Pada penelitian ini, dilaporkan bahwa setelah 5 tahun terjadi peningkatan intensitas latihan pada kelompok yang diberikan intervensi latihan aerobik, yang diiringi dengan perbaikan kondisi pasien sindrom metabolik. Pasien yang mendapat intervensi olahraga juga dilaporkan mengalami penurunan kebutuhan terhadap obat-obatan, terutama penggunaan obat hipertensi dan total penggunaan obat secara keseluruhan.[7]
Beberapa pertimbangan khusus dalam peresepan olahraga pada pasien sindrom metabolik adalah:
- Olahraga dimulai dengan intensitas ringan-sedang
- Karena sebagian besar pasien dengan sindrom metabolik memiliki masalah overweight dan obesitas, pertimbangan olahraga untuk pasien berat badan berlebih harus dimasukkan
- Pemeriksaan tekanan darah sebelum olahraga diperlukan pada pasien dengan hipertensi, karena adanya risiko peningkatan tekanan darah selama latihan
- Pemeriksaan prepartisipasi sangat dianjurkan, terutama pada pasien yang telah memiliki faktor risiko kardiovaskular demi keamanan selama latihan
- Pemantauan dilakukan setiap 1 bulan untuk lingkar pinggang dan berat badan. Sedangkan pemeriksaan laboratorium, seperti kadar gula darah dan profil lipid, dilakukan setiap 3 bulan[4,8]
Resep Olahraga untuk Pasien Sindrom Metabolik
Secara umum, resep olahraga untuk pasien sindrom metabolik mengacu kepada frekuensi, intensitas, durasi dan tipe yang mirip dengan dewasa sehat, sembari mempertimbangkan berat badan, tekanan darah, dan komorbiditas masing-masing pasien. Secara umum, pasien sindrom metabolik disarankan melakukan olahraga dengan intensitas sedang dengan durasi total minimal 150 menit setiap minggu.[9]
Resep Olahraga Aerobik untuk Sindrom Metabolik
Secara umum, resep olahraga aerobik yang dapat diberikan antara lain:
- Frekuensi: 5 kali seminggu untuk intensitas sedang dan 3 kali seminggu untuk intensitas berat
- Intensitas: intensitas sedang-berat
- Durasi: 30-60 menit untuk intensitas sedang, 20-60 menit untuk intensitas berat
- Tipe: semua jenis olahraga aerobik yang melibatkan gerakan seluruh kelompok otot besar, seperti jogging, senam, dan berenang[6,9]

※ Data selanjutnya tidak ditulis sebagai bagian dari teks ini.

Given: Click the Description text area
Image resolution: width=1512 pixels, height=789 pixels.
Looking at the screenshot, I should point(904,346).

Resep Latihan Otot untuk Sindrom Metabolik
Resep latihan otot yang dapat diberikan antara lain:
- Frekuensi: 2-3 kali seminggu
- Intensitas: intensitas sedang antara 50-60% 1-RM, pada lansia dimulai dengan 20-50% 1-RM
- Durasi: bisa dimulai dengan 2 set, masing-masing 8 repetisi
- Tipe: resistance training menggunakan mesin untuk kelompok otot besar, free weight dengan dumbel, atau kalistenik[6,9]

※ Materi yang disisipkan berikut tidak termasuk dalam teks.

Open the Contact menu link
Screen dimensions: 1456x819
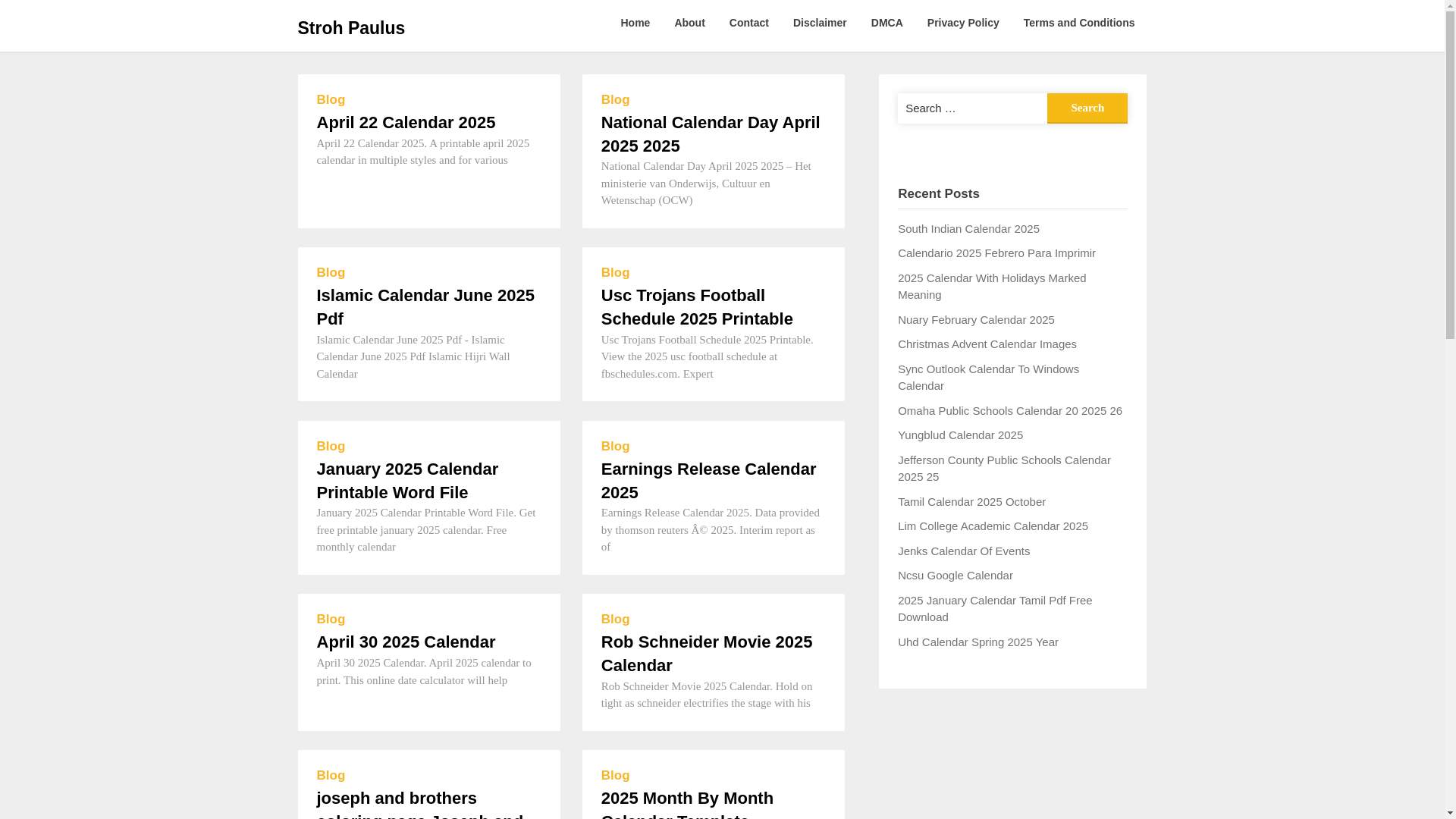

Resep Latihan Fleksibilitas untuk Sindrom Metabolik
Resep latihan fleksibilitas yang dapat diberikan pada pasien sindrom metabolik antara lain:
- Frekuensi: 2-3 kali seminggu, jika dilakukan setiap hari diperbolehkan
- Intensitas: peregangan sampai titik terasa tidak nyaman tapi tidak nyeri
- Durasi: menahan peregangan statis selama 15-30 detik. Pada lansia, peregangan dilakukan lebih lama, yaitu 30-60 detik
- Tipe: peregangan statis atau dinamis di seluruh bagian otot besar[6,9]
Kesimpulan
Sindrom metabolik merupakan kumpulan gejala kelainan metabolik yang jika dibiarkan berkelanjutan akan meningkatkan risiko mendapatkan penyakit diabetes, kardiovaskular dan serebrovaskular pasien. Modifikasi gaya hidup, termasuk dengan olahraga, merupakan pilar dari tata laksana sindrom metabolik.

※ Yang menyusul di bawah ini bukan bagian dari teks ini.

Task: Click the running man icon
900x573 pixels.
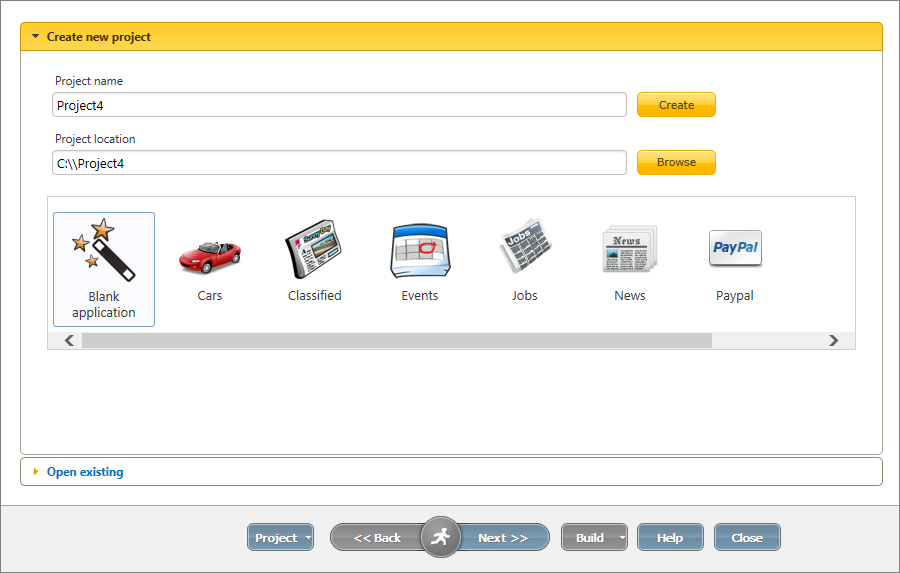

Peresepan olahraga pada pasien dengan sindrom metabolik harus mempertimbangkan berat badan pasien, kondisi kardiovaskular, tekanan darah, dan komorbiditas yang dimiliki. Olahraga yang dianjurkan dapat berupa latihan aerobik, 3-5 kali seminggu, dengan intensitas sedang-berat, dan durasi antara 20-60 menit. Bentuk olahraga lain yang dianjurkan adalah latihan otot 3-5 kali seminggu dengan intensitas sedang-berat; ataupun latihan fleksibilitas 2-3 kali seminggu dalam bentuk peregangan statis dan dinamis.